* _SELECTED EXCERPT_

9 Control Measures and Reporting

As has already been mentioned in Section 9.1, the main goal of an outbreak investigation is to stop a current outbreak and to avoid future outbreaks or epidemics. In order to stop an outbreak, the infectious source must be removed or transmission ways should be blocked. To avoid further spread of the infection it is necessary that the conditions that caused the outbreak are eliminated with the help of suitable long-term measures and structural changes. The investigation cannot be considered as completed until the preventive measures have been taken and they have been proven to be effective.

Specific measures that can be implemented to control the infectious source are, e.g., callback of contaminated products, closing of a manufacturing plant, cleaning or disinfection, removing persons from the infective source, treating the infected persons. In order to block the transmission, measures such as vaccination or improvement of hygiene, interruption of animate or inanimate environmental transmission, information and educational campaigns can be taken.

Obviously, any outbreak investigation should be completed by the writing of a report and dissemination of results to the involved parties. Detailed guidelines for writing reports of outbreak investigations can be found elsewhere; however, the following remarks should be taken into account (Ungchusak 2004; Arias 2000; Gregg 2002).

First, the results of the investigations should be carefully documented and sent in the form of a detailed interim and final report to all authorities involved as well as to the administrative staff of the affected facility and the infection control center or committee (Weber et al. 2001; Arias 2000). Study findings should also be reported in the form of oral briefings or reports to all informants, interested local, state, and federal public health departments. In addition, the community of people where the outbreak occurred and study participants should be given feedback about the outcome of the investigation; the public can be informed through the news media. The scientific content of the investigation should be made accessible to specialists through publications in scientific journals and bulletins so that everyone can profit from the experience and insights gained.

During the pandemic of influenza A (H1N1) , the World Health Organization provided the guidelines document for preparedness and response encouraging not only governments but also communities, families, and individuals to take active part in mitigating the global and local effects of the pandemic. During an outbreak, civil society groups should play a mediator role between government and communities, taking part in health communication and raising awareness. Taking preventive measures at the level of families and individuals such as regular hand washing, covering sneeze and cough, and isolating ill individuals is crucially important as well. It is furthermore necessary that each household takes care of its own safety in terms of access to precise and update information, medicines, water, and food. Recovered individuals should make use of their illness experience and reach out to other affected people to provide them with information and support (WHO 2009).

10 Conclusions

In the light of increasing frequencies of epidemics and outbreaks, a systematic and targeted action is needed in order to collect evidence and support decision-making processes. An outbreak investigation requires an application of methods of descriptive and, where appropriate, analytical epidemiology. The outbreak investigation and management includes several steps, among them most important are the establishment of the case definition and case-finding techniques, collection of data, and description of cases in terms of time, place, and affected person. Usually an analysis is required. Although associations found in an outbreak investigation cannot automatically be considered as causal, the simultaneous use of a well-planned epidemiological investigation and clinical and laboratory evidence will almost always provide valid information about causes and modes of transmission of diseases which will be helpful for decision making.

* _EXERCISE INSTRUCTIONS_
From the excerpt on outbreak control measures and reporting, echo the passage between "First, the results" and "and insights gained.", inclusive, word for word.

* _EXTRACTED INFORMATION_
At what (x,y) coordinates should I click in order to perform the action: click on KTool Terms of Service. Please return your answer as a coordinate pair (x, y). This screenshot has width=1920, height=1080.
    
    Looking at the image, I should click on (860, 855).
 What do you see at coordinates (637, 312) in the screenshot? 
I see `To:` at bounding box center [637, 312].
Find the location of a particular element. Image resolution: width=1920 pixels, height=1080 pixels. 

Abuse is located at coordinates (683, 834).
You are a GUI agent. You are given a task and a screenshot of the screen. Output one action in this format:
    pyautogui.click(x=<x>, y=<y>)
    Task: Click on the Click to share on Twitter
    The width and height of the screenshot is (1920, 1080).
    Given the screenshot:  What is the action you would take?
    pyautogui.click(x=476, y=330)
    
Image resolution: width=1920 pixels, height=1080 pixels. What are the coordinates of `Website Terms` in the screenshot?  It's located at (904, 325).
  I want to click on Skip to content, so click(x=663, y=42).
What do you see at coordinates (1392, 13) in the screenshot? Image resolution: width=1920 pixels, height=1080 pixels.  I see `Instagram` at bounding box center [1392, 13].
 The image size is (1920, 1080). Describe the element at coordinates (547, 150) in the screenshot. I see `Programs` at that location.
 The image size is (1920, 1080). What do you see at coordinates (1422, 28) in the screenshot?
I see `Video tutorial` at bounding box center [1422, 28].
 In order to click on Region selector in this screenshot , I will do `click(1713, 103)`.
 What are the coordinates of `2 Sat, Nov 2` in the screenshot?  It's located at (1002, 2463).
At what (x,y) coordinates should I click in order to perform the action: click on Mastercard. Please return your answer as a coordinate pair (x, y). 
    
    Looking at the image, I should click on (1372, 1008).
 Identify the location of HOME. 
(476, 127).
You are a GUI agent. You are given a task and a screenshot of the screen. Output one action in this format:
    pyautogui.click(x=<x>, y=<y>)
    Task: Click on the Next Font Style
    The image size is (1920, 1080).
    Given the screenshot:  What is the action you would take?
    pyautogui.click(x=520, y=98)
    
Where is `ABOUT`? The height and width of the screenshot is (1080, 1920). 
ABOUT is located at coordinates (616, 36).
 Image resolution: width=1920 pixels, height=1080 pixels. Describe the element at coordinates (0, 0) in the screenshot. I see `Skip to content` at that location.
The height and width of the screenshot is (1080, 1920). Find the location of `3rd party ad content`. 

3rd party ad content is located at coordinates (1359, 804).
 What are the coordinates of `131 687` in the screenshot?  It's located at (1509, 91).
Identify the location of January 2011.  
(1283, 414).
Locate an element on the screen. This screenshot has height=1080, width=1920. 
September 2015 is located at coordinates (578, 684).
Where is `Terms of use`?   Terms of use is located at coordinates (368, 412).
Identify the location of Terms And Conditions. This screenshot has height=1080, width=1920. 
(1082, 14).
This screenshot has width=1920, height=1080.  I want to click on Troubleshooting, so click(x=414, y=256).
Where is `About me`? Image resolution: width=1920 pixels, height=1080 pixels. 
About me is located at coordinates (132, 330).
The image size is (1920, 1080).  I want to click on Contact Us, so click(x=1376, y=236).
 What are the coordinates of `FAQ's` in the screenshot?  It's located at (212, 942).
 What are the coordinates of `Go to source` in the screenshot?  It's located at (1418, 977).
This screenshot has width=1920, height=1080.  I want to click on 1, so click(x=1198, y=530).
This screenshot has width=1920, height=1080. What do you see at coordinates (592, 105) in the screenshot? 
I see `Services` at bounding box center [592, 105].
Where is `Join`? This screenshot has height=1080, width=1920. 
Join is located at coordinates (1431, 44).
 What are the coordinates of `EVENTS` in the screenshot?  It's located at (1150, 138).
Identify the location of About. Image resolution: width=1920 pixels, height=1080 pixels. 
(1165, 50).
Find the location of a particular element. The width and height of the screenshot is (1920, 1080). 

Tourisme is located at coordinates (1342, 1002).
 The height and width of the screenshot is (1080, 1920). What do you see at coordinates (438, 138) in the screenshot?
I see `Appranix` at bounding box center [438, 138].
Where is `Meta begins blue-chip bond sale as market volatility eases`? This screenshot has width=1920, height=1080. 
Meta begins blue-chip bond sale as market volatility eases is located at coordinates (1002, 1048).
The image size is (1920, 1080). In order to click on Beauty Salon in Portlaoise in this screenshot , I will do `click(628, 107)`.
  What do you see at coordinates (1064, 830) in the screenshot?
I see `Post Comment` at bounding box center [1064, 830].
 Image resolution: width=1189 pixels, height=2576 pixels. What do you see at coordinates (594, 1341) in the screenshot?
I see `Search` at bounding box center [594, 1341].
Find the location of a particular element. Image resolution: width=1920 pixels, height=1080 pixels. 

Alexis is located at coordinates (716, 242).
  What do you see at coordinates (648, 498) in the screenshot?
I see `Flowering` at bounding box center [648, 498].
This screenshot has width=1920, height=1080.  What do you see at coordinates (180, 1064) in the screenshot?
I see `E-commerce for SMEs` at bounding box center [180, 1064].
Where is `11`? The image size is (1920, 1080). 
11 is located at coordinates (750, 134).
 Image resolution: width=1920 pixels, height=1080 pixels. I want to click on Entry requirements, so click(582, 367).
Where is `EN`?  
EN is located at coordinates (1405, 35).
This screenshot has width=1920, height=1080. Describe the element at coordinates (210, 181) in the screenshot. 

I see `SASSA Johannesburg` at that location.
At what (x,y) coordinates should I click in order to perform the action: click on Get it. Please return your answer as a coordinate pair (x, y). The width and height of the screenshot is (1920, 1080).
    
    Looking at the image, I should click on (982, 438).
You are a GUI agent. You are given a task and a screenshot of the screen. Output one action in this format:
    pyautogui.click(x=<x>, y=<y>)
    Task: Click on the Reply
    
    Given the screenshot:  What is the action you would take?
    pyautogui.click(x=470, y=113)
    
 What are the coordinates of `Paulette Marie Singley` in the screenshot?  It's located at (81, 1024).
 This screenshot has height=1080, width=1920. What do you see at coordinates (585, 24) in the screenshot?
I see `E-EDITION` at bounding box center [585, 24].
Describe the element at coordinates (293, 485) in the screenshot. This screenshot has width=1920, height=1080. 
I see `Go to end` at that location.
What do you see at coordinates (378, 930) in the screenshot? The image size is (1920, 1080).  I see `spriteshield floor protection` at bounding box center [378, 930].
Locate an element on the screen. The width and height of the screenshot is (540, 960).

* _SOLUTION TO THE EXERCISE_
First, the results of the investigations should be carefully documented and sent in the form of a detailed interim and final report to all authorities involved as well as to the administrative staff of the affected facility and the infection control center or committee (Weber et al. 2001; Arias 2000). Study findings should also be reported in the form of oral briefings or reports to all informants, interested local, state, and federal public health departments. In addition, the community of people where the outbreak occurred and study participants should be given feedback about the outcome of the investigation; the public can be informed through the news media. The scientific content of the investigation should be made accessible to specialists through publications in scientific journals and bulletins so that everyone can profit from the experience and insights gained.